Objective:
Return the material from the line containing "Start a new" through the line containing "(x=208, y=378)", copied exactly and including both of those lines.

Records provided:
--- Begin ---

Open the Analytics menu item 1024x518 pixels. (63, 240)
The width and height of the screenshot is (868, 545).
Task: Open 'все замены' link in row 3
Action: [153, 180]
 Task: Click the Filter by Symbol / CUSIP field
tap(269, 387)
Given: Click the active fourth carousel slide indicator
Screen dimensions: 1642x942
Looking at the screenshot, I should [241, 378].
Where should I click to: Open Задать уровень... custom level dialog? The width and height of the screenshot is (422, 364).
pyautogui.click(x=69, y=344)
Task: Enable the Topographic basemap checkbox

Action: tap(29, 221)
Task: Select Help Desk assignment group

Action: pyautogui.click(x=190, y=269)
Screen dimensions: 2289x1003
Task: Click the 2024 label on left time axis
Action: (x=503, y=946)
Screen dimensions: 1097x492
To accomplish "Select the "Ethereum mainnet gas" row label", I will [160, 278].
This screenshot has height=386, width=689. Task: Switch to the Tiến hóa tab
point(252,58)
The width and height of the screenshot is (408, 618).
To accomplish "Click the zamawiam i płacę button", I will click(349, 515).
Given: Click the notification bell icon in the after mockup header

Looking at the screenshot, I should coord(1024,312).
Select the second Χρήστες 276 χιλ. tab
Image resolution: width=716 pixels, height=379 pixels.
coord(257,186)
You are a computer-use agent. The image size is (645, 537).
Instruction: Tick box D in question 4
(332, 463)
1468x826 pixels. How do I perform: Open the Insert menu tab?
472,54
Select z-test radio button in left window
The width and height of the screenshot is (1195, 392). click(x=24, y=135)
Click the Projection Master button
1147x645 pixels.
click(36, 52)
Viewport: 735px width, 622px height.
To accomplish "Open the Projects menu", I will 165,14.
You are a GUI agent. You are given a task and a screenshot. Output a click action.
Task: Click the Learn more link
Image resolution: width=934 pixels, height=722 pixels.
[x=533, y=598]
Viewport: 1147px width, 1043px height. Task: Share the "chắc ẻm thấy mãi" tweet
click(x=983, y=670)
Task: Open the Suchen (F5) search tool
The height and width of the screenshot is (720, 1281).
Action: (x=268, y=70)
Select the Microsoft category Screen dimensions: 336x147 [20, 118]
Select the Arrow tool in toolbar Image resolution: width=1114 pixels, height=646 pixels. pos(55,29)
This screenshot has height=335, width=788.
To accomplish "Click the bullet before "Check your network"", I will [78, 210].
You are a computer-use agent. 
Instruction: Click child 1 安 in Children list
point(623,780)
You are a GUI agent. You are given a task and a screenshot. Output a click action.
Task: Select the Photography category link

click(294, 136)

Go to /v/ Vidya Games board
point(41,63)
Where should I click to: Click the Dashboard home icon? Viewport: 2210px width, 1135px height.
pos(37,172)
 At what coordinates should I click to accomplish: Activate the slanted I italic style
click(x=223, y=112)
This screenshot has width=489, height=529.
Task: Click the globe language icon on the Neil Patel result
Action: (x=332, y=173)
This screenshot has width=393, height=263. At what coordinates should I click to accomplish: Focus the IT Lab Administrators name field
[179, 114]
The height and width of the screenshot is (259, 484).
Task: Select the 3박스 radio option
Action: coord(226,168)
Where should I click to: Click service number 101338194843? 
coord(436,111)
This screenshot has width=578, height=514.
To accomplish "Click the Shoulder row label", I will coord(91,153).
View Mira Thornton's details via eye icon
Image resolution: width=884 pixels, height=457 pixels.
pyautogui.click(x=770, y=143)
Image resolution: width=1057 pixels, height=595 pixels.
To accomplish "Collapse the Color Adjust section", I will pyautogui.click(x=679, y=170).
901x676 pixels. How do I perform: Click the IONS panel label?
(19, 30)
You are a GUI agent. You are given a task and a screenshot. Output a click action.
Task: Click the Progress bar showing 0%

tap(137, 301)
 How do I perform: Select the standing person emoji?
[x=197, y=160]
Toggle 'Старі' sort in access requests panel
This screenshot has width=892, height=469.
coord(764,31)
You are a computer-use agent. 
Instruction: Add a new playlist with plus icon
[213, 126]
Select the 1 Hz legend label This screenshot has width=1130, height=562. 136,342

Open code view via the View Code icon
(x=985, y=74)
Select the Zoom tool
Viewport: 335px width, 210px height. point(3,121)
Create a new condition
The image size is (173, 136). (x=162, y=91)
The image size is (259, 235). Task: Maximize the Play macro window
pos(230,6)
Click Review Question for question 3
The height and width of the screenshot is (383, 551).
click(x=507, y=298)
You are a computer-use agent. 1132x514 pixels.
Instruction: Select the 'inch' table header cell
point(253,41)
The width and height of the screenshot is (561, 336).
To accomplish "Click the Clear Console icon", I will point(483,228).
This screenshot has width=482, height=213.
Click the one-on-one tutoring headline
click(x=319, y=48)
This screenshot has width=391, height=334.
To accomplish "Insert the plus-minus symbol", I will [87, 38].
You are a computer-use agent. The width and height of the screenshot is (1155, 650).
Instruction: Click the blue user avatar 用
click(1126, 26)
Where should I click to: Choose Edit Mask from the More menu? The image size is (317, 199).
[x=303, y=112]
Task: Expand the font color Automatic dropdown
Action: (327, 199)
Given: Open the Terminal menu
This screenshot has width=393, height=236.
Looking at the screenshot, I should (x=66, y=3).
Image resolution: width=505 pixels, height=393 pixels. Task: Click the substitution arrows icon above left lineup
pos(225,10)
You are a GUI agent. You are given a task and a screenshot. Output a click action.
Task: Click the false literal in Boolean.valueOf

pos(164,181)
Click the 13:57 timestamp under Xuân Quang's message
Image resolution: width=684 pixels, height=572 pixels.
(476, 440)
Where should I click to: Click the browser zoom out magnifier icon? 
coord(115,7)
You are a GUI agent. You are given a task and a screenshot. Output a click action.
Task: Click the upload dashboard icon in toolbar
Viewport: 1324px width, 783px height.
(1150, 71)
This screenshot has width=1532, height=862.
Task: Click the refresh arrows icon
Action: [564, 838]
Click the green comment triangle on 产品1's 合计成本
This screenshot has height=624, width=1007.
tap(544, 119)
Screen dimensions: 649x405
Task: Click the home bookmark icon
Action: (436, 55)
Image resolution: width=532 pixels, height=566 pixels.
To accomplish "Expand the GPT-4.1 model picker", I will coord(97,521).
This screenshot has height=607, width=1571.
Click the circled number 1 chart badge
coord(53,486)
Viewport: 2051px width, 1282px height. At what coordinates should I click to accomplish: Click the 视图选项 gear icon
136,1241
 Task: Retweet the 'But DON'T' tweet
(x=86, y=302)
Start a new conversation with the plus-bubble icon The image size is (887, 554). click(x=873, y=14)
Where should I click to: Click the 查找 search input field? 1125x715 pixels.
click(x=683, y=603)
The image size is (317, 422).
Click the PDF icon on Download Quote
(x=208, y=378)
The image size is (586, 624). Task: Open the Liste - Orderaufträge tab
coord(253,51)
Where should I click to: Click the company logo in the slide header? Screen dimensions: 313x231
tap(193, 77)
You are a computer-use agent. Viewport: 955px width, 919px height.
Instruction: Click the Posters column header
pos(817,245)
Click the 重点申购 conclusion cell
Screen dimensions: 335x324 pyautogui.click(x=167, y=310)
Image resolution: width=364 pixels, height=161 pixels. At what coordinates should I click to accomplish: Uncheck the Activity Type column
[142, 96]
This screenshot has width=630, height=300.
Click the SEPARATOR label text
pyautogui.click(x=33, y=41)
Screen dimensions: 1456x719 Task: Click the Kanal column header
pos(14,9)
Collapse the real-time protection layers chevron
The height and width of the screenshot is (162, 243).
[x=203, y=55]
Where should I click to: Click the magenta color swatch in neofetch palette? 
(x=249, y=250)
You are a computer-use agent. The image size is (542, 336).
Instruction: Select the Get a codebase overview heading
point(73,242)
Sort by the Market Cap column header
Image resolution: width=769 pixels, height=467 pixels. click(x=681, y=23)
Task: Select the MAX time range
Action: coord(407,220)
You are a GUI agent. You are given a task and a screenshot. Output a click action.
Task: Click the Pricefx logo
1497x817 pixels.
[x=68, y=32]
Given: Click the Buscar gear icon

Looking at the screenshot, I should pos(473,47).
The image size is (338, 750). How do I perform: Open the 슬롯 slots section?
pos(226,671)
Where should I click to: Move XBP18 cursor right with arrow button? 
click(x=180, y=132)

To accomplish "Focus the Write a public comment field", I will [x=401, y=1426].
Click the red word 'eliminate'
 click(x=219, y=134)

--- End ---

Exercise solution:
Start a new conversation with the plus-bubble icon The image size is (887, 554). click(x=873, y=14)
Where should I click to: Click the 查找 search input field? 1125x715 pixels.
click(x=683, y=603)
The image size is (317, 422).
Click the PDF icon on Download Quote
(x=208, y=378)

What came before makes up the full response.